Abertausende stehen täglich grantig an Münchner S-Bahnhöfen und warten und warten. Ich gehöre dazu und darf mich kurz vorstellen: Mein Name ist Matthias Bieber, ich bin Redakteur dieser Zeitung und freue mich, dass Sie die Bahn auf Vordermann bringen wollen, hoffe das Beste und möchte Ihnen aus aktuellem Anlass aus meinem Alltag als Pendler erzählen.
Ich fahre fünf- bis sechsmal pro Woche von Oberschleißheim zum Hauptbahnhof und retour. Macht 20 Kilometer Wegstrecke und 20 Minuten Fahrt mit der S1. Die fuhr in den vergangenen knapp drei Wochen morgens nur ein einziges Mal ohne Verspätung in Oberschleißheim ein. Manche Züge fallen aus, 10 bis 15 Minuten Verspätung sind Alltag.

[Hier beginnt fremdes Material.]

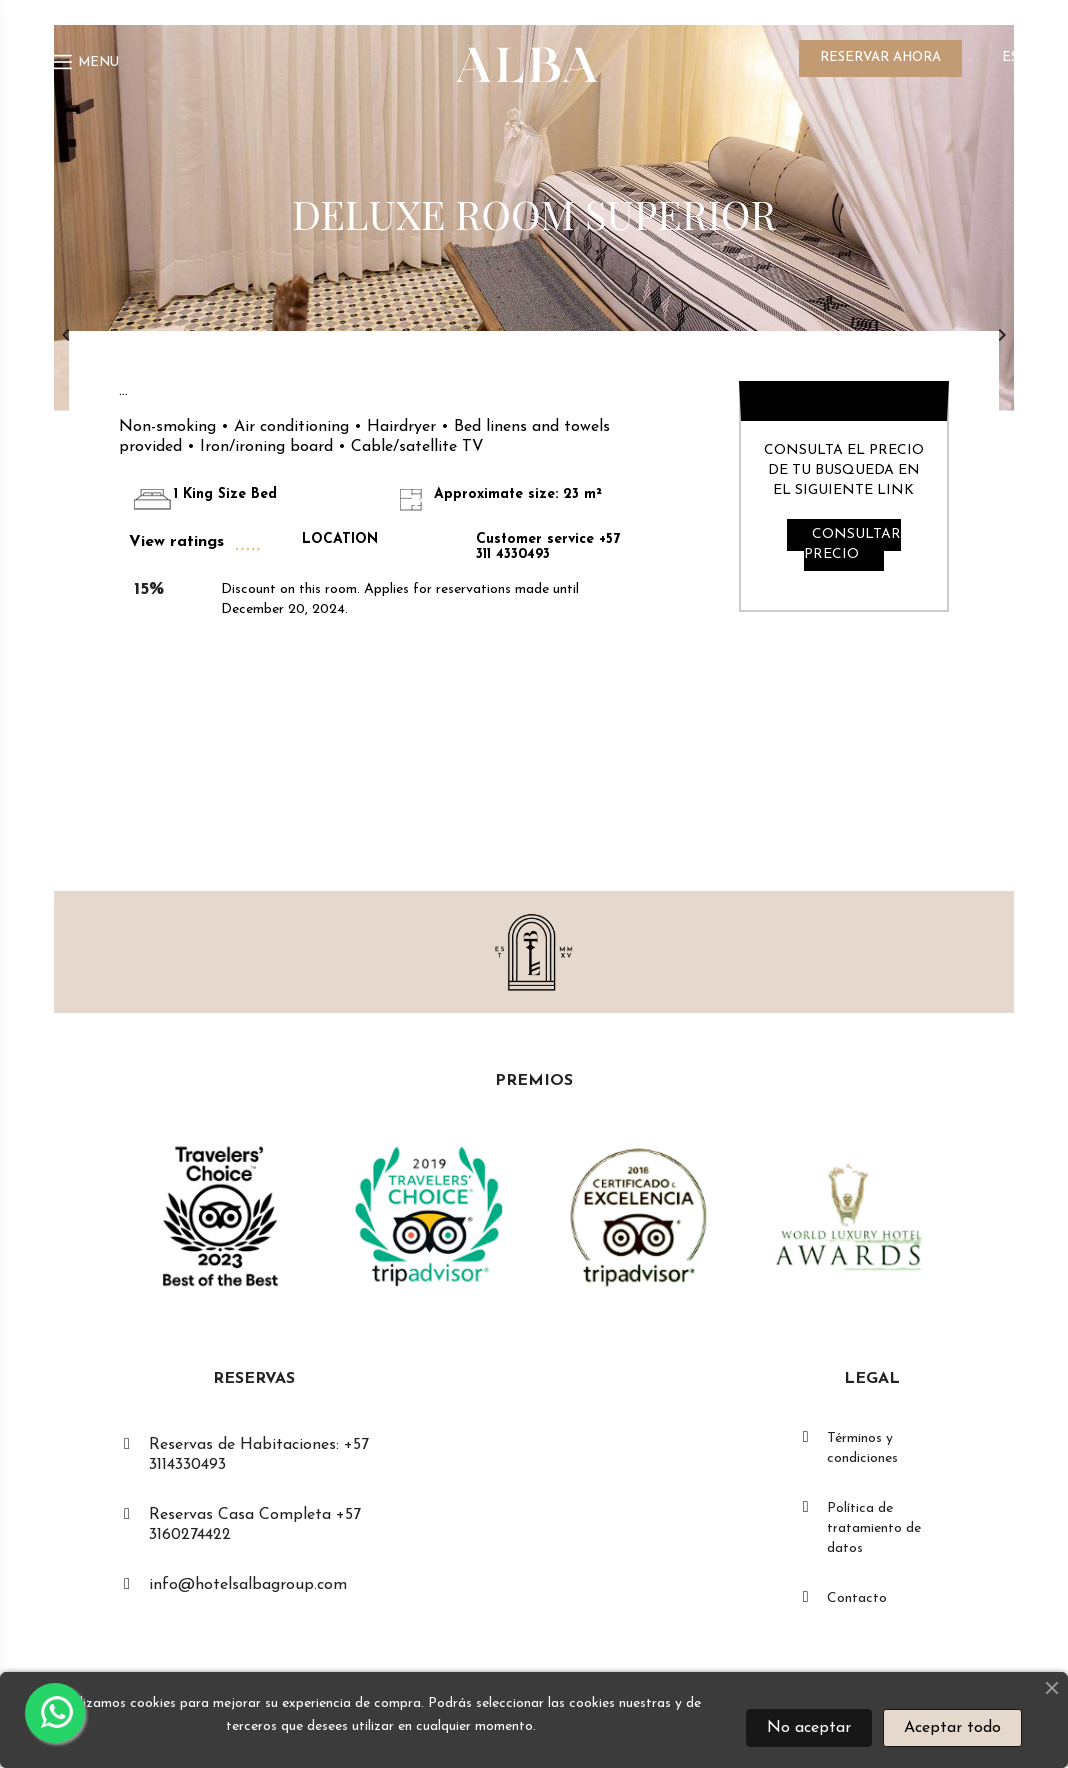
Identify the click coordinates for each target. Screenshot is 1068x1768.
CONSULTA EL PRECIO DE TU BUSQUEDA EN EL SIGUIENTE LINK (844, 470)
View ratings (176, 542)
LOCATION (340, 539)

Faustregel: Wenn man zu spät losfährt, summiert sich die Verspätung auf der Strecke weiter. Ich komme nach 40 statt 19 Minuten an der Hackerbrücke an, steige aus und gehe die paar Mehr-Meter zur Redaktion. Spare mir den Baustellen-Hauptbahnhof. Retour werde ich wie häufiger zu Fuß die Dachauer Straße bis zum Bahnhof Moosach laufen. Tut gut, und sollte mal wieder Stammstrecken-Chaos sein, fährt die S1 ohnehin erst ab Moosach los. Der 6,7 Kilometer lange Weg dauert eine gute Stunde, wenn man flott unterwegs ist. In Moosach fahre ich per Rolltreppe (Luxus!) zum Bahnsteig. Oben steht auf der Anzeige: Die nächsten drei Züge Richtung Freising/Flughafen fallen aus. So wie vorgestern. Grund: Oberleitungsschaden.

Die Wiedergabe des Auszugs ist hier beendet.